Robert Bourassa Boulevard runs 1.2 km from the foot of the Bonaventure Expressway (and the start of Quebec Autoroute 10) to where it intersects with Sherbrooke Street. A substantial 0.9 km portion of the road retains the name University Street (officially in rue University, rather than rue de l'Université) and runs from McGill University to the former Royal Victoria Hospital complex, where the road ends.

==Origins==
University Street was named and inaugurated on November 30, 1842. The major part of the street links Dorchester (later renamed René Lévesque Boulevard) and Sherbrooke Street and was ceded by the descendants of Sir Thomas Phillips, a merchant, and a construction entrepreneur who became a city councillor in the 1840s. University then ended at Sherbrooke Street, where a little path continued to McGill University from which the street got its name. It was eventually extended from Sherbrooke Street to just past Pine Avenue, where it reaches the base of Mount Royal and goes along the former Royal Victoria Hospital.
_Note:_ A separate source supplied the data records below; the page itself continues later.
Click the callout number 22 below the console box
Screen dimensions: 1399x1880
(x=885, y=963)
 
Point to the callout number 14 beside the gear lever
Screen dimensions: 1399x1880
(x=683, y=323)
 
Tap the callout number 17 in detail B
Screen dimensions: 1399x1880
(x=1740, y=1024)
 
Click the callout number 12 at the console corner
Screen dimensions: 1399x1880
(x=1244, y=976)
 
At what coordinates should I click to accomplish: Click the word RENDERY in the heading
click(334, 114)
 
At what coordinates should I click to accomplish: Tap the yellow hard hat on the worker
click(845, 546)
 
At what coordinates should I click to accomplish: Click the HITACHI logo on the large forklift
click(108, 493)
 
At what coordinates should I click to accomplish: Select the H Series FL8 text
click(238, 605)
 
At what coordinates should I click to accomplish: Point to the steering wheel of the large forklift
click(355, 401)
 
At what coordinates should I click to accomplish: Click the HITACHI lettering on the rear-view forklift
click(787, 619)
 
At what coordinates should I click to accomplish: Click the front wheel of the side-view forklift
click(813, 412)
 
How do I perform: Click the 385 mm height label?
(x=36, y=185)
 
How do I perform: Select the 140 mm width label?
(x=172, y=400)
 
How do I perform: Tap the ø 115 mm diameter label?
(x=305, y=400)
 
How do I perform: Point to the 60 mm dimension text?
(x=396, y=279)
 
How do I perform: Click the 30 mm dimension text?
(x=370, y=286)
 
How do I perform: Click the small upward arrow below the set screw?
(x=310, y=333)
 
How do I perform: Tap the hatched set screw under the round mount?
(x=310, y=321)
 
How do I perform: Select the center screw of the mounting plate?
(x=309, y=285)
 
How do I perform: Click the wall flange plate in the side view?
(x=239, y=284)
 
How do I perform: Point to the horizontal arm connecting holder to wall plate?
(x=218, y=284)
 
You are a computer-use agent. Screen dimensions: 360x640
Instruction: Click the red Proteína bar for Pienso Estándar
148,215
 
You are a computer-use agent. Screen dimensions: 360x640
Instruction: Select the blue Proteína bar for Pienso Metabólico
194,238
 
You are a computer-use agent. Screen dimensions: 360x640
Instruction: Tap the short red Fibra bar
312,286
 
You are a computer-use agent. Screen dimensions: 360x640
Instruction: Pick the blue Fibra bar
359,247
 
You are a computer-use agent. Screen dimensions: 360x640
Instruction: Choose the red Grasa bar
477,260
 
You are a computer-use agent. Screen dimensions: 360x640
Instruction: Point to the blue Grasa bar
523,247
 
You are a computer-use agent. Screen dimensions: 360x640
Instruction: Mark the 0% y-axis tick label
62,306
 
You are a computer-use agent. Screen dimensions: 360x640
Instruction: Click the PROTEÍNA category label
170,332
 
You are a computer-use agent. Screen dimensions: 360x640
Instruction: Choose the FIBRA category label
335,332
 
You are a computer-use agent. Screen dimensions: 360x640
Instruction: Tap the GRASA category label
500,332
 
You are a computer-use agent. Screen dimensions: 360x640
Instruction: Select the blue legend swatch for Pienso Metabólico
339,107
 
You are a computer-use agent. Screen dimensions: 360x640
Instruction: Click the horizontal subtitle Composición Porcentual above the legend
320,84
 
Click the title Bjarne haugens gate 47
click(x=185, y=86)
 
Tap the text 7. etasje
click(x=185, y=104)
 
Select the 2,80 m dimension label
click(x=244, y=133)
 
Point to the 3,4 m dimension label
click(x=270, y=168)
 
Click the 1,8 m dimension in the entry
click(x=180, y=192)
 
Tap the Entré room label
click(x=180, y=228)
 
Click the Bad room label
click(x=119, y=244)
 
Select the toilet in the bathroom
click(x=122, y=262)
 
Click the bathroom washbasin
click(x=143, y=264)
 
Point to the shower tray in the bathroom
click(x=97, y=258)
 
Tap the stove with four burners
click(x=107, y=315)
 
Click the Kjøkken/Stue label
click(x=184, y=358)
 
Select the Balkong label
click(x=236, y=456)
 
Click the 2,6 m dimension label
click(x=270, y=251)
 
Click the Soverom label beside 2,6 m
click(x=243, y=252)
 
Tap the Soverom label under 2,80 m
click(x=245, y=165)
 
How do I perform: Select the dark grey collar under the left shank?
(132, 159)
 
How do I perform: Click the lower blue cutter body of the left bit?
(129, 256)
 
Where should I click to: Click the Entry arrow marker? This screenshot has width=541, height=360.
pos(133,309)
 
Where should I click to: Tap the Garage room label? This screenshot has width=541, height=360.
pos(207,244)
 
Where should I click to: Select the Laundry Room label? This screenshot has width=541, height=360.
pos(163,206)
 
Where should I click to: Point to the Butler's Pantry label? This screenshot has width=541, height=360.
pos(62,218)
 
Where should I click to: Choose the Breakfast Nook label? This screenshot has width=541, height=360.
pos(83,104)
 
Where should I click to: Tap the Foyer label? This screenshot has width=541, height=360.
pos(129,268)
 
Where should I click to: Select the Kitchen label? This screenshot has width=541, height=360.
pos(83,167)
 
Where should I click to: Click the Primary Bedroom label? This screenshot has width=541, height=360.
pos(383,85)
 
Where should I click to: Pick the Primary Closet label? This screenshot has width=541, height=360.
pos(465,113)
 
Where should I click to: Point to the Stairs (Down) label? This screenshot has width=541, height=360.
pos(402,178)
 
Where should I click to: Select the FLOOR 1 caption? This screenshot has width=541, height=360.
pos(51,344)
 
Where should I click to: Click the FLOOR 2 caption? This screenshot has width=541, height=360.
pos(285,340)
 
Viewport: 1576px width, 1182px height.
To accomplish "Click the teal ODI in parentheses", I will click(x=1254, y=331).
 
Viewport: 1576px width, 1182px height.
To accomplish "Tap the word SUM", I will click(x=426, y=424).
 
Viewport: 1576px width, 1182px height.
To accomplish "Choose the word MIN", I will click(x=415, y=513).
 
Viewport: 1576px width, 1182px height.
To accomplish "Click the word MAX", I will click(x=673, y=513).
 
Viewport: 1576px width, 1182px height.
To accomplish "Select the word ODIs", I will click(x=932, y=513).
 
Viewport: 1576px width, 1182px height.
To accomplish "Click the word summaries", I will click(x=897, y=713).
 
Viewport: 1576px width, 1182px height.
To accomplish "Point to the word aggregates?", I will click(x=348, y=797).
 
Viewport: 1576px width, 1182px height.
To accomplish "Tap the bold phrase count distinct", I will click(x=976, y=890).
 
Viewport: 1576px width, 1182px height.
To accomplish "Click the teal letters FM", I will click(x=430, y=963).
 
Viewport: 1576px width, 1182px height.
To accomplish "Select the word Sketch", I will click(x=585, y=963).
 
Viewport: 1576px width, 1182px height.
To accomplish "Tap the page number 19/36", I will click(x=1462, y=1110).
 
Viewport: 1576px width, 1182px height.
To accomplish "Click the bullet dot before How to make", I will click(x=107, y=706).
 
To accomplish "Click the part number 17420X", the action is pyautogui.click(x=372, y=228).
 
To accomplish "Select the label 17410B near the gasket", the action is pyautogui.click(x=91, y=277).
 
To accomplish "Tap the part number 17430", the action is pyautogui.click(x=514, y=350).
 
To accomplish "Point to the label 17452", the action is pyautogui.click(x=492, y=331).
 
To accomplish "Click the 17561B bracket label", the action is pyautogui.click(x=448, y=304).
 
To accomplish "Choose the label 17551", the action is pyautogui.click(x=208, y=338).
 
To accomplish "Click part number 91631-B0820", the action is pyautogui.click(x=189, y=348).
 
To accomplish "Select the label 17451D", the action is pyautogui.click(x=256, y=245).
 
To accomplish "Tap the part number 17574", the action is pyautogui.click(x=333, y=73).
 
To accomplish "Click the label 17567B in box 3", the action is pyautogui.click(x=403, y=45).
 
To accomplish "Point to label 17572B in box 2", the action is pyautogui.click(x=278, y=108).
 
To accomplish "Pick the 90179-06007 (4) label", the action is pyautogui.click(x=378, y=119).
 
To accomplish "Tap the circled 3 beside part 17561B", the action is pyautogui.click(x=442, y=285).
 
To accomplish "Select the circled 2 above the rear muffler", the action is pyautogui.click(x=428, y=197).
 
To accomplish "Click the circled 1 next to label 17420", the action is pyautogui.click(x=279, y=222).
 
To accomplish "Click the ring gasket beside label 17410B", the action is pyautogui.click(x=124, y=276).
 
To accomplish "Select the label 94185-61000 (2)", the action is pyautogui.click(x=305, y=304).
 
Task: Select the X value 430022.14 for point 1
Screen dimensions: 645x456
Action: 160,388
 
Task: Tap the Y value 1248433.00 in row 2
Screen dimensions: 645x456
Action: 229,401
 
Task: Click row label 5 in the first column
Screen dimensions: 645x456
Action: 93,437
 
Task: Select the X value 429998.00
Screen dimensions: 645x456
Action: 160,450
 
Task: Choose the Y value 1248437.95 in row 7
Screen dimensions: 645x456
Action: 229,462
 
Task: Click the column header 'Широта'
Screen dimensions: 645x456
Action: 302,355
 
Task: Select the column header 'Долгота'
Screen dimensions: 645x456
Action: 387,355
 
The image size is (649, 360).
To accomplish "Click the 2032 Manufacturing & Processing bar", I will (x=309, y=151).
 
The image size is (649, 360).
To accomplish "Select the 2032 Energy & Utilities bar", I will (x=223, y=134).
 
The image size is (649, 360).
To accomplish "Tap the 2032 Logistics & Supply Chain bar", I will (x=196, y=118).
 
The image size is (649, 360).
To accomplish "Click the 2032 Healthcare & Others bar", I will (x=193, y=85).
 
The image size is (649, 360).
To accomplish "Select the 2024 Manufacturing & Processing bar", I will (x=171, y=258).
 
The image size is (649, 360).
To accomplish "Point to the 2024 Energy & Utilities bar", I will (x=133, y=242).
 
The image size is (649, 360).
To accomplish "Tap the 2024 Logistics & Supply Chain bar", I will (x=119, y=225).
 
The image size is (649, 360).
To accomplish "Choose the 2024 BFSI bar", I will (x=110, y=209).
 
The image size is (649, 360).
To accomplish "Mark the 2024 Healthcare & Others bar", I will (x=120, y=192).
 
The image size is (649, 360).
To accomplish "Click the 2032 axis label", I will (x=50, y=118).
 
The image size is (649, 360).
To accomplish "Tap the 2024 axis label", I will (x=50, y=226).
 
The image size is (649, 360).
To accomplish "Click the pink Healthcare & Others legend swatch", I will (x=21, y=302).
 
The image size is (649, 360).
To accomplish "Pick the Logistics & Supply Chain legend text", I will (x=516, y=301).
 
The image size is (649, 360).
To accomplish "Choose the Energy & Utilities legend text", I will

McGill University has many buildings on the street.

On March 15, 2015, following a decision to rename the street, University Street was shortened to a three-blocks section between Sherbrooke Street and Pine Avenue and now ends slightly beyond at the base of Mount Royal.

==Partial name change==
On August 27, 2014, Montreal Mayor Denis Coderre announced that the part of University Street through Downtown Montreal would be renamed Robert Bourassa Boulevard, after former Quebec Premier Robert Bourassa. The portion of the street stretches from Notre Dame to Sherbrooke Street. Only a small section of the street, between McGill University and the former Royal Victoria Hospital, would retain its original name. The official change took place on March 15, 2015.

=== Controversy ===
The name change has not been without controversy. Some city officials have raised complaints that the change is political in nature and does not reflect the importance of McGill University in the development of the area.